Mike McFeely, Published March 20 2009
Woodside’s perfomance memorable
Woodside’s 37 points were not enough to carry his North Dakota State team past one of the sport’s titans – Kansas – and the Bison saw their storybook season end with an
84-74 defeat in the first round of the NCAA tournament.
Five years ago, linking the Bison to the Big Dance would have been fodder for folly of the first order. But Friday, result aside, seemed a fitting end for the four fifth-year seniors who splashed Fargo’s university on the national canvas. Woodside, Brett Winkelman, Mike Nelson and Lucas Moormann left the court for the last time wearing Bison uniforms with 10,000 fans standing to applaud.
Woodside, as usual, deserved just a smidgen more. The undisputed leader of the pack was magnificent when it counted most, outscoring Kansas’ NBA-bound star Sherron Collins in a can-you-top-this point guard duel and leaving Jayhawks coach Bill Self to close his eyes and rub his face with the look of a man who was drained of answers.

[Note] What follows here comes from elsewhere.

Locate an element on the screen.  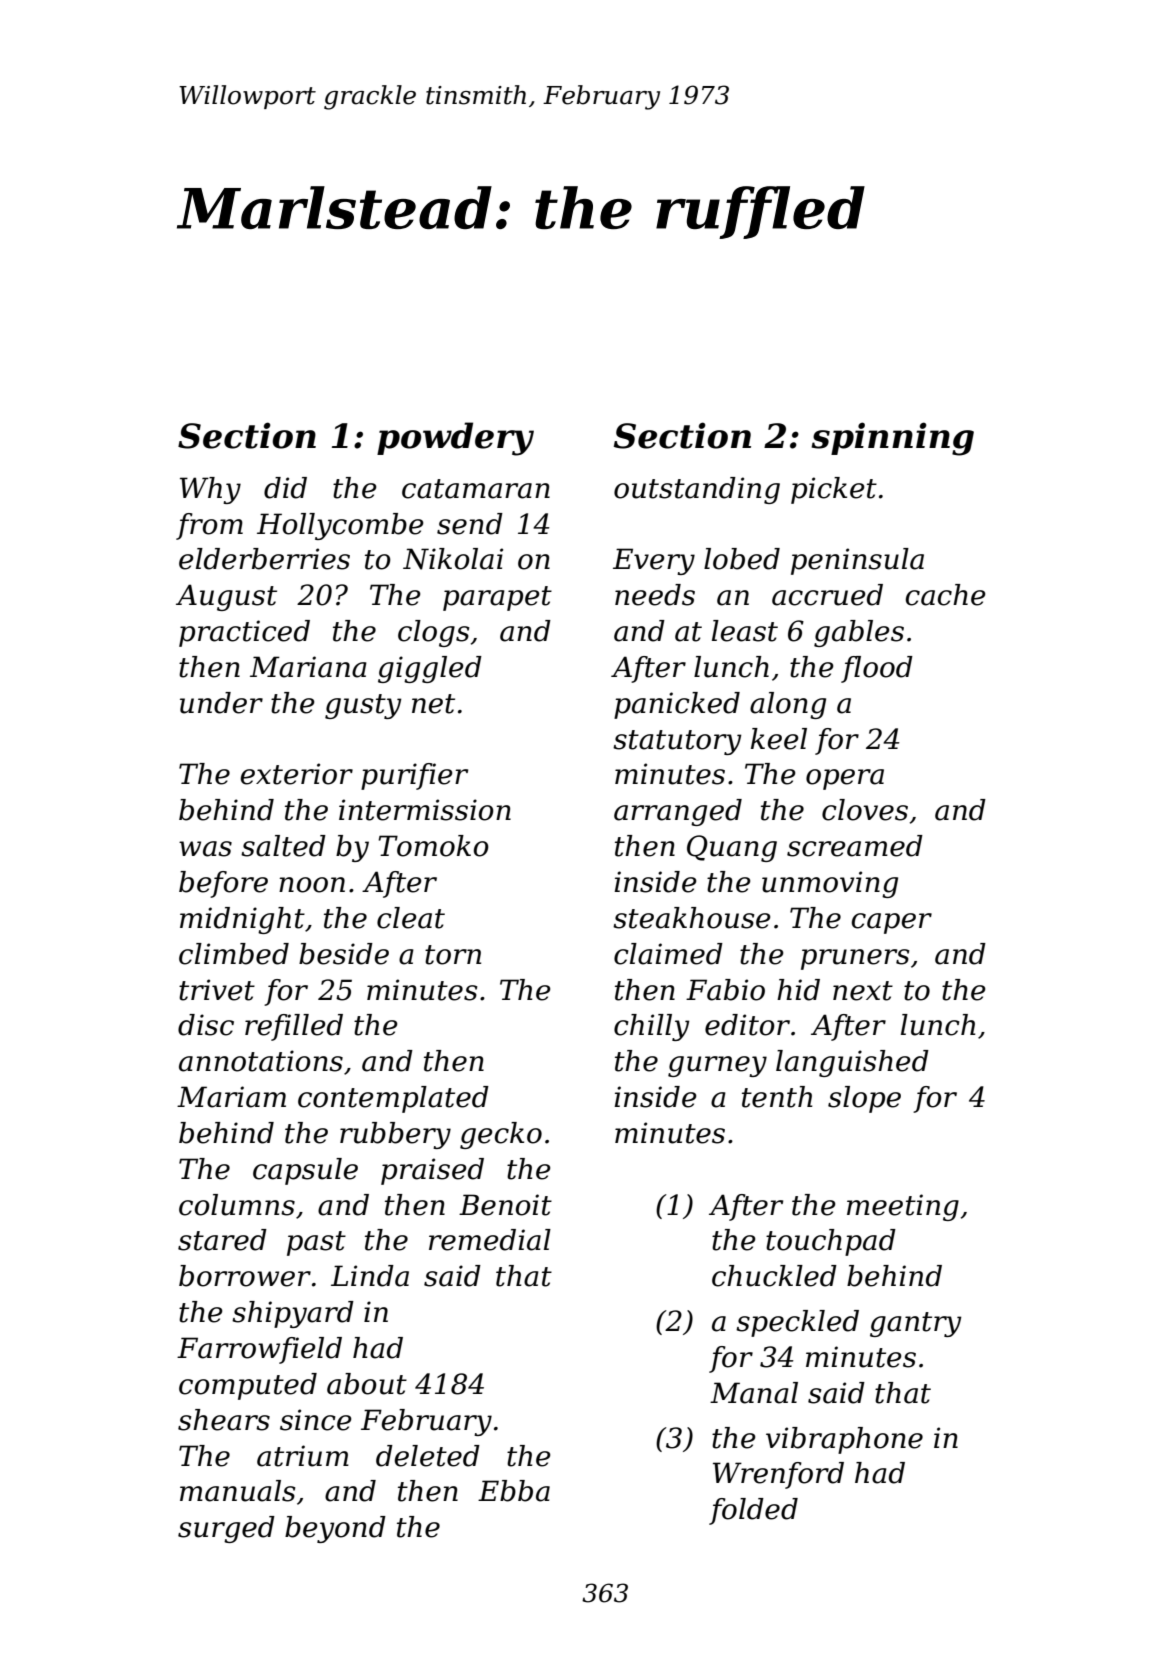
Benoit is located at coordinates (505, 1205).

“Coach said he was good. I didn’t know he was that good,” Collins said.
Collins, the Big 12’s best point guard, finished with 32 points and used his fullback-like body and murderous crossover dribble to score at will in stretches. He also passed the ball effectively to big man Cole Aldrich, who parlayed the generosity into eight booming dunks that will have Bison coach Saul Phillips jolting awake in a cold sweat for weeks.
But it was Woodside who won the hearts of the vocal majority inside the Metrodome and the CBS television announcers, who were comparing him to NBA great Steve Nash.
Woodside used his jet-fueled quickness to shred every Kansas defender Self assigned to him – the final body count was five – and score on a variety of drives, floaters and 3-point bombs. Some of the barrage was what we came to expect after four seasons. Some Woodside seemed to be saving for this special occasion.
Example: With the Bison down by six points midway through the second half, Woodside blazed between two Kansas defenders and scored a crashing layup while getting fouled by Markief Morris. With the dome crowd doing its best to split the Teflon roof, Self called timeout to soothe his rattled charges. Woodside swished the ensuing free throw for his 23rd point, which seemed like a lot at the time.
“He’s deceptively quick. He’s got that little hesitation and you think he’s going to pull back and he just throws it into all high gears,” Aldrich said. “I can see why he scored 60 in a game. He had 37 against us. Anybody who can do that in the first round, or any game, is really good.”
Woodside’s 60 came in an early season, three-overtime loss to Stephen F. Austin. It made a national splash. Woodside made the game-winning shot in The Summit League championship to vault the Bison into the NCAAs. It made a national splash. Now, he scores the second-most points in a first-round game since the NCAA expanded to 64 teams in the 1980s. Another splash.
“We haven’t played anybody harder to guard than him and that’s basically what I told him,” Self said. “He is a terrific talent.”
Woodside’s career at NDSU is finally finished. He and his mates left behind a record book filled with memories. The last one might be the most special.